L’Italia, come gran parte del mondo, ha bisogno di rafforzare la propria autonomia energetica. Per questo le fonti rinnovabili rappresentano una risorsa strategica, già disponibile sul nostro territorio. Alcune aree, per le loro caratteristiche naturali, sono particolarmente vocate alla produzione di energia eolica.

È il caso di Ariano Irpino, oggetti di un recente articolo sul Sole 24 Ore, dove è stato autorizzato un impianto costituito da sole tre pale eoliche, in un’area già fortemente antropizzata dalla presenza di cave e di una discarica, e dove la risorsa vento è abbondante. Eppure, anche in situazioni come questa, la sindrome del Nimby (“Not In My Back Yard”, non nel mio giardino) riesce spesso a condizionare le istituzioni e le amministrazioni, come dimostrano anche le recenti vicende elettorali locali.

Le energie rinnovabili, e in particolare l’eolico, contribuiscono a ridurre le emissioni climalteranti. I più recenti rapporti scientifici evidenziano l’aumento delle patologie respiratorie e della mortalità legate all’inquinamento atmosferico, così come il progressivo aggravarsi degli eventi meteorologici estremi, strettamente connessi al cambiamento climatico.

Se ciascuno di noi facesse la propria parte, invece di opporsi per interessi particolari, riconoscendo che la tutela dell’ambiente e la transizione energetica sono un bene comune, capace di superare ogni egoismo, potremmo costruire un futuro migliore.

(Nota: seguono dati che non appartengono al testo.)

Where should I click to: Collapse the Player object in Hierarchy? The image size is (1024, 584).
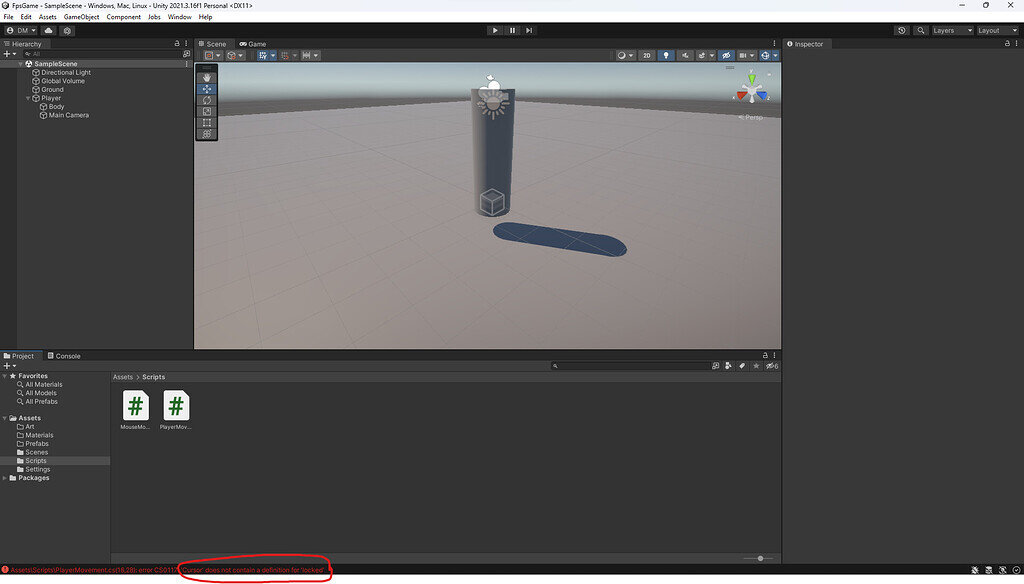click(x=28, y=97)
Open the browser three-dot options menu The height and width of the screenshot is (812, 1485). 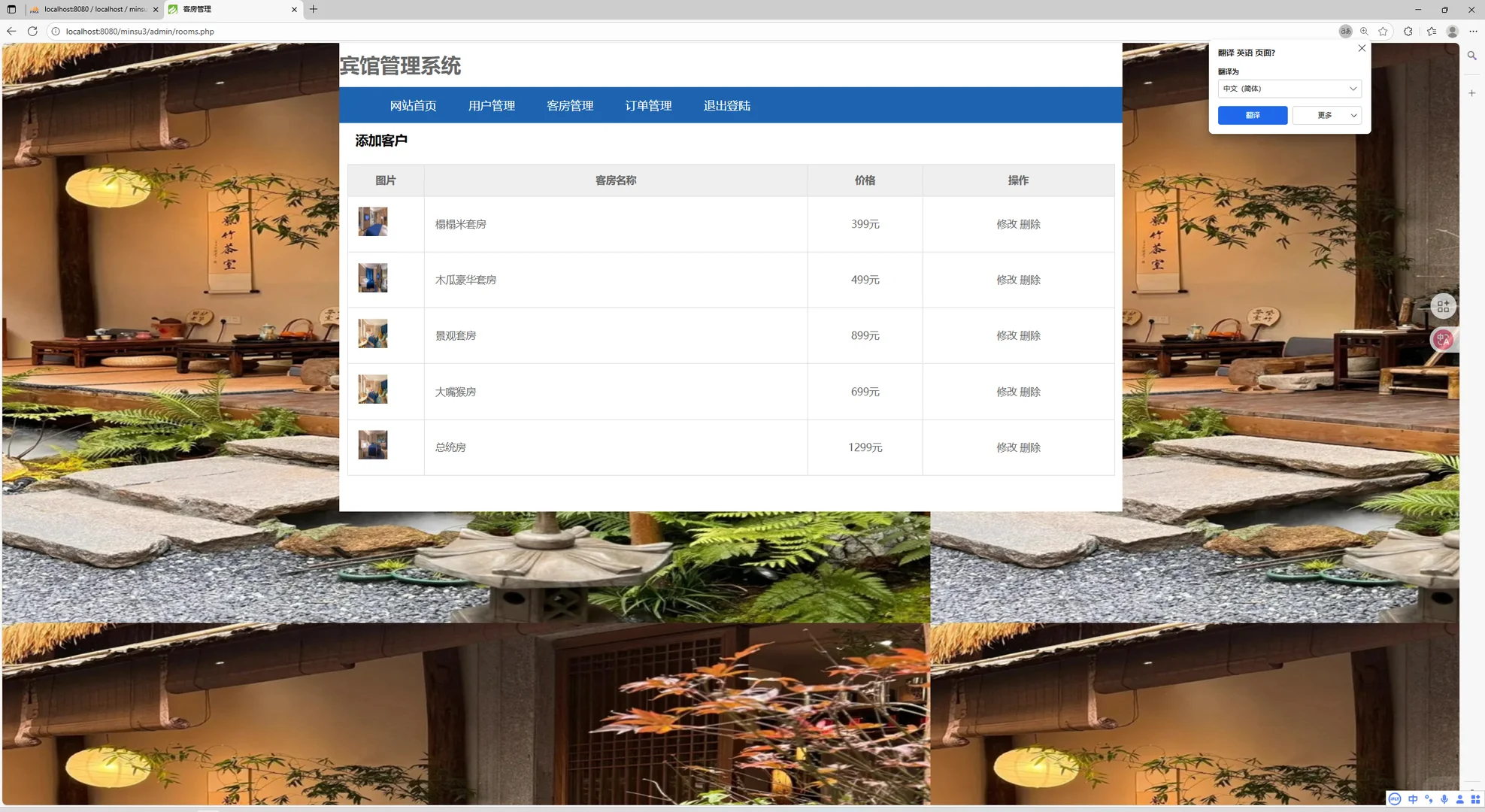(1473, 32)
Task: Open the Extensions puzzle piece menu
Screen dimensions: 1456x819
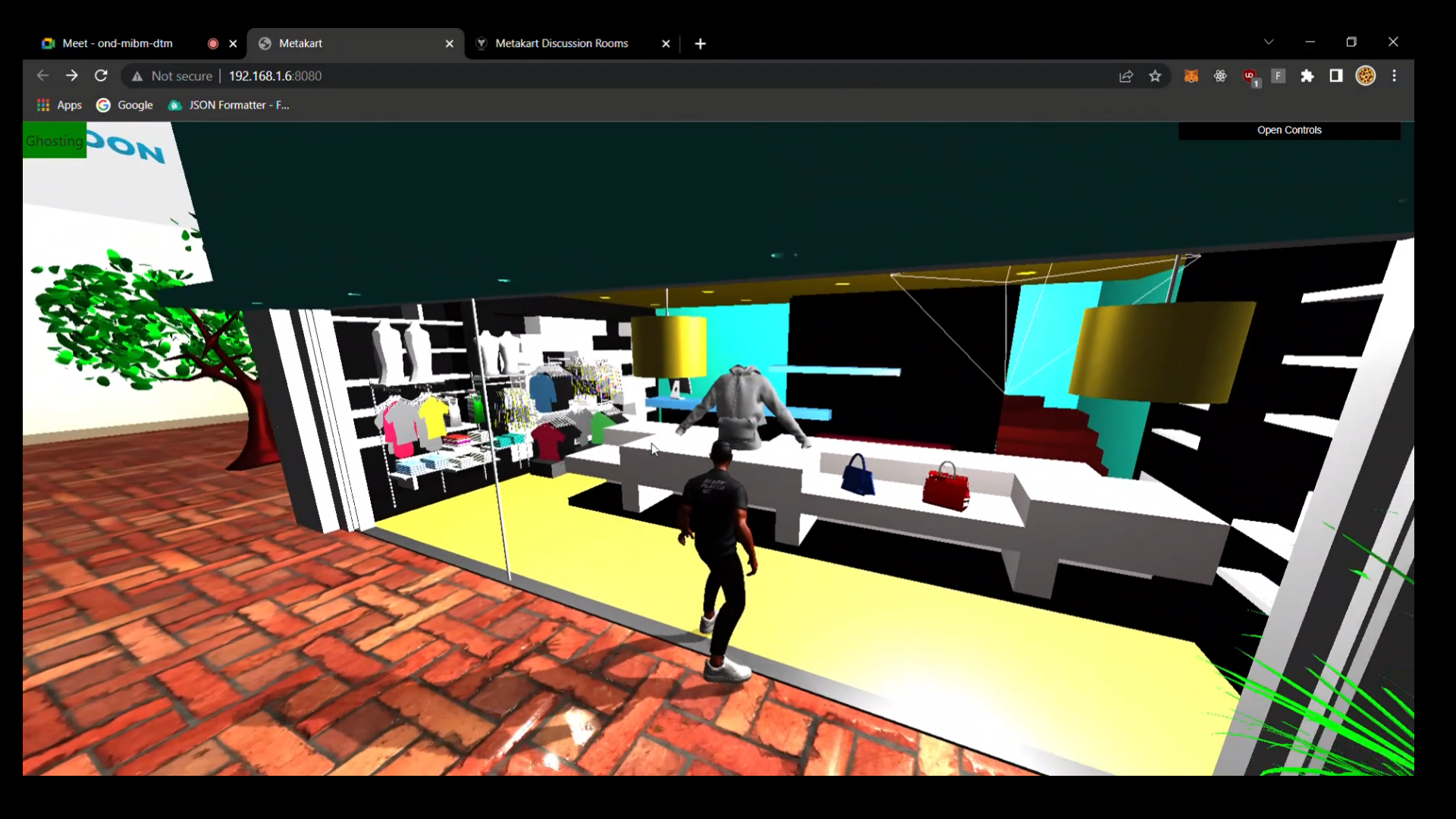Action: [x=1307, y=76]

Quella che possiamo definire una “Magnifica Umanità” nasce proprio dalla capacità di guardare oltre il proprio interesse immediato e di assumersi una responsabilità condivisa verso le generazioni presenti e future. Un mondo più giusto, più sostenibile e più sicuro dipende da tutti noi. Ognuno può fare la propria parte. Nessuno escluso.